Traffico di rifiuti tossici: la Puglia è la nuova Campania, le nuove rotte verso l’Est Europa

Prima c'era l'interramento, poi sono arrivati gli incendi, adesso la tendenza è di disperdere tutto nelle campagne. Sistemi diversi, che si sono evoluti e sono cambiati nel tempo, ma con lo stesso scopo: distruggere illecitamente i rifiuti, o anche solo nasconderli. E anche cercando nuovi spazi: la Puglia potrebbe prendere il posto della Campania per gli sversamenti, mentre le nuove rotte sono quelle verso l'Est Europa. Perché l'affare dello smaltimento illegale di rifiuti non si è mai fermato, la richiesta resta troppo alta: dallo stabilimento che ha necessità di far scomparire spazzatura spendendo un terzo alla semplice attività totalmente in nero che, di conseguenza, non può smaltire secondo legge. E i risultati sono terribili: "crimini contro la salute a effetto ritardato", li definisce il colonnello Pasquale Starace, comandante del Gruppo Carabinieri per la Tutela Ambientale e la Sicurezza Energetica (C.T.A.S.E.) di Napoli.

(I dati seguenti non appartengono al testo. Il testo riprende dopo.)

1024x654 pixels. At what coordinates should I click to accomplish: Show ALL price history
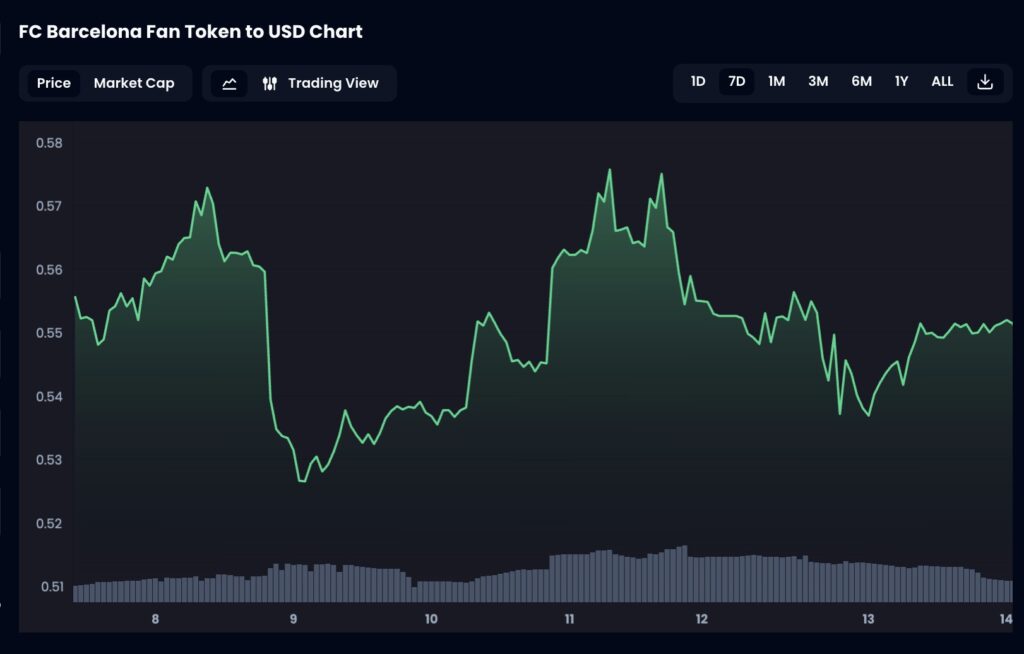pos(942,82)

La questione è quella che ha fatto la ricchezza dei Casalesi negli anni '80: tonnellate di rifiuti, anche tossici, da smaltire a costi contenuti, e ettari su ettari di campagne trasformate in tombe dove seppellire di tutto, dai fusti chimici alla spazzatura comune. Nei traffici odierni, spiega a Fanpage.it il colonnello Starace, il ruolo dei criminali campani resta fondamentale. In primo luogo, perché, quando si sono inseriti nell'affare, hanno offerto una sorta di pacchetto completo: si sono occupati di tutte le fasi, fornendo siti di stoccaggio e mezzi di trasporto. In secondo luogo, perché adesso stanno facendo fruttare il know how acquisito nei decenni scorsi proponendosi di fornire gli stessi "servizi" anche su altri territori. Come è successo con la Puglia, dove i carabinieri del Noe hanno di recente ricostruito un traffico di rifiuti dalla Campania alle province di Foggia e BAT (Barletta, Andria e Trani). O come le precedenti inchieste, che hanno svelato l'invio di tonnellate di materiali tossici in Montenegro o in Paesi dell'Est Europa come Bulgaria e Repubblica Ceca.

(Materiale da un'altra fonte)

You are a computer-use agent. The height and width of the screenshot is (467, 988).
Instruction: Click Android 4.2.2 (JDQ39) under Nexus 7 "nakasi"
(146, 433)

"Questi reati andrebbero chiamati crimini contro la salute a effetto ritardato – spiega il comandante del Noe di Napoli – perché è proprio questo il risultato che si raggiunge attraverso l'inquinamento del nostro ambiente". Vengono in mente le dichiarazioni di Carmine Schiavone, di quando ha raccontato che, di fronte ai suoi dubbi sugli effetti sull'ambiente e sulle falde acquifere, gli altri capi dei Casalesi avrebbero risposto che non sarebbe stato un problema, perché tanto loro non bevono l'acqua della fontana ma quella minerale in bottiglia.
"L'ignoranza di una volta non esiste più – continua Starace – oggi si vuole guadagnare ma entro certi limiti, badando a non creare danno nella propria terra. Ora si utilizzano tutta una serie di escamotage cartolari, cambi di codice dei rifiuti per inviare quelli pericolosi in impianti che possono gestire quelli non pericolosi, oppure si abbandona tutto sui terreni, presso oliveti e vigneti, creando comunque un danno ma visibile. Noi dobbiamo temere quello che non vediamo. Il danno più grande è stato fatto quando sono stati interrati, perché non avremo mai cognizione di quello che c'è sotto. Invece, quando tutto viene scaricato su un terreno, seppur con esborsi economici molto alti, possiamo porre rimedio".
Il sistema, però, è rodato, strutturato. Oltre il livello base, quello della piccola attività, ci sono i grossi traffici di rifiuti. E quelli hanno bisogno di una filiera organizzata: "C'è chi ha necessità di smaltire rifiuti, chi si propone per trasportarli, soprattutto chi mette in contatto chi deve smaltire con chi ha disponibilità dei siti. Questi ultimi sono la vera testa pensante: i "problem solver", che fanno da intermediari". Il risparmio per chi si rivolge a questa filiera illegale è sicuramente molto alto: smaltire una tonnellata di scarti di lavorazione della frazione indifferenziata dei rifiuti urbani costa circa 350 euro. I trafficanti di rifiuti, invece, ne chiedono soltanto 160. "L'ambiente, che prima veniva percepito come qualcosa di astratto – conclude il colonnello Starace – è al centro delle agende sia istituzionali sia delle forze di polizia, perché si collega strettamente con la salute dei cittadini. Tutto ciò che viene danneggiato ora avrà delle conseguenze sulla nostra salute".